=== What to do ===
Transcribe each record word for word. Skip the images.
BEGIN
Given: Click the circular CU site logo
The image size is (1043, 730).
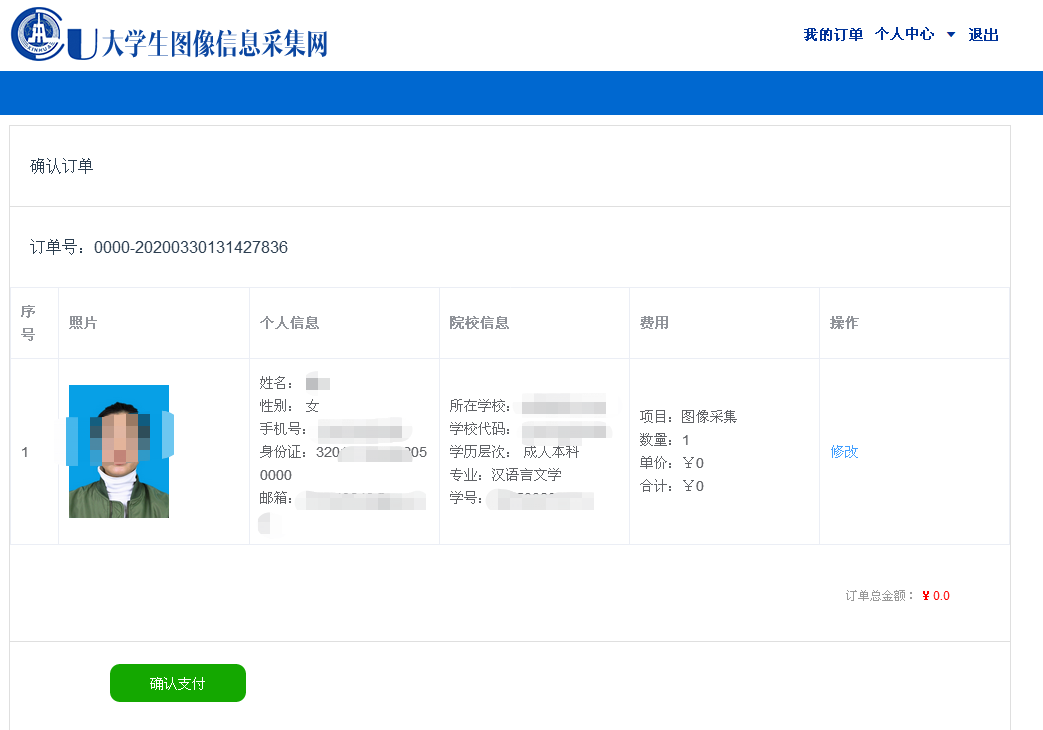Looking at the screenshot, I should pyautogui.click(x=38, y=34).
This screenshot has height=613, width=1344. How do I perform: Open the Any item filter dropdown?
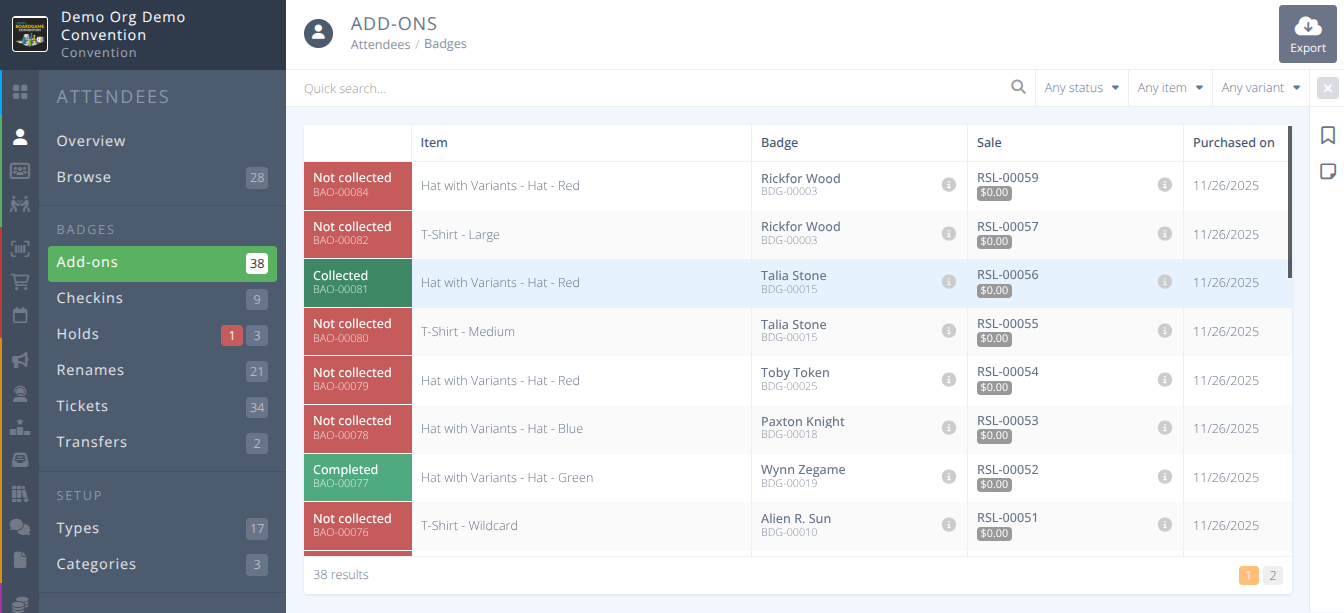(x=1170, y=88)
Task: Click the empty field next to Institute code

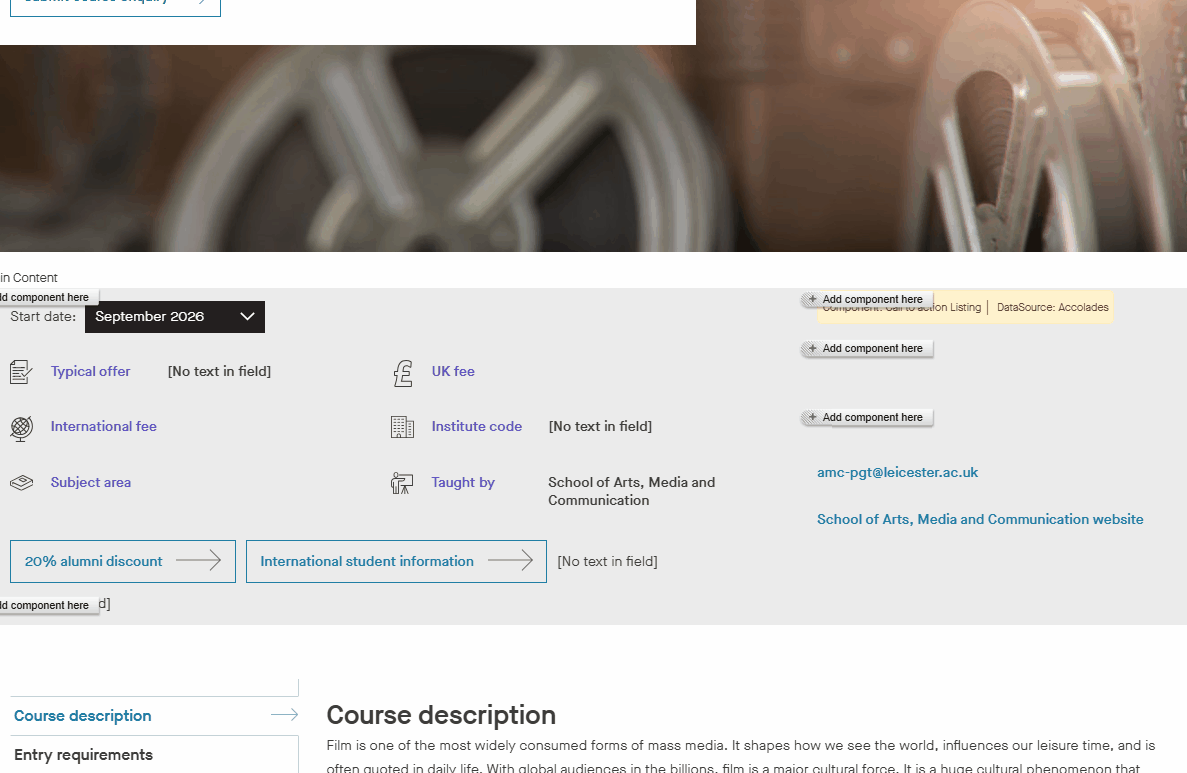Action: pos(601,426)
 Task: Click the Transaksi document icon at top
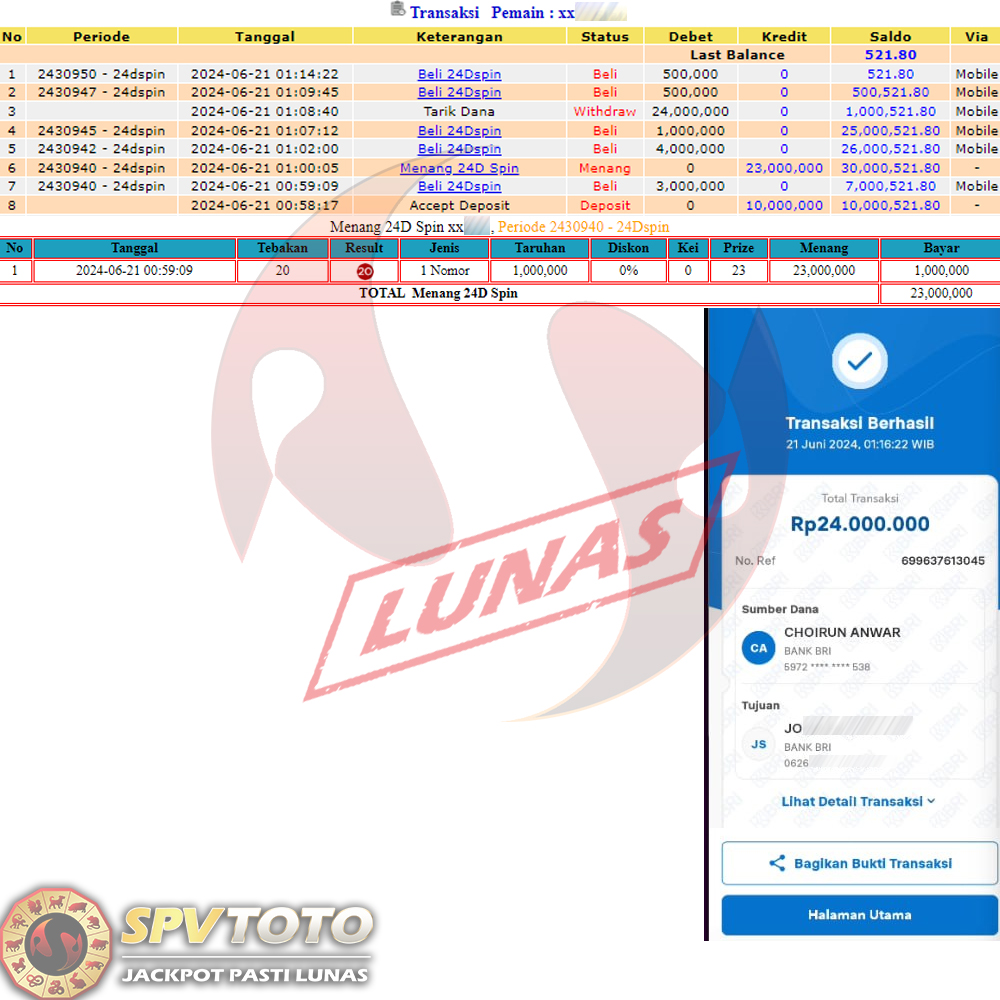tap(398, 10)
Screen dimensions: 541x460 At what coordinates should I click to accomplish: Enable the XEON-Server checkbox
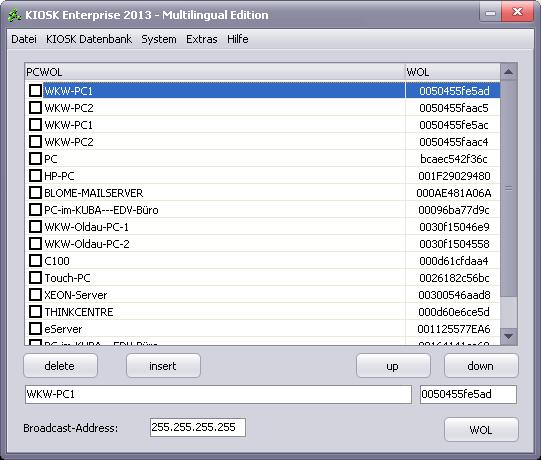pos(35,295)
END
=== Solution ===
Given: Click the circular CU site logo
The image size is (1043, 730).
Looking at the screenshot, I should pyautogui.click(x=38, y=34).
This screenshot has height=613, width=1344. How do I perform: Open the Any item filter dropdown?
(x=1170, y=88)
Task: Click the empty field next to Institute code

Action: pos(601,426)
 Task: Click the Transaksi document icon at top
tap(398, 10)
Screen dimensions: 541x460 At what coordinates should I click to accomplish: Enable the XEON-Server checkbox
pos(35,295)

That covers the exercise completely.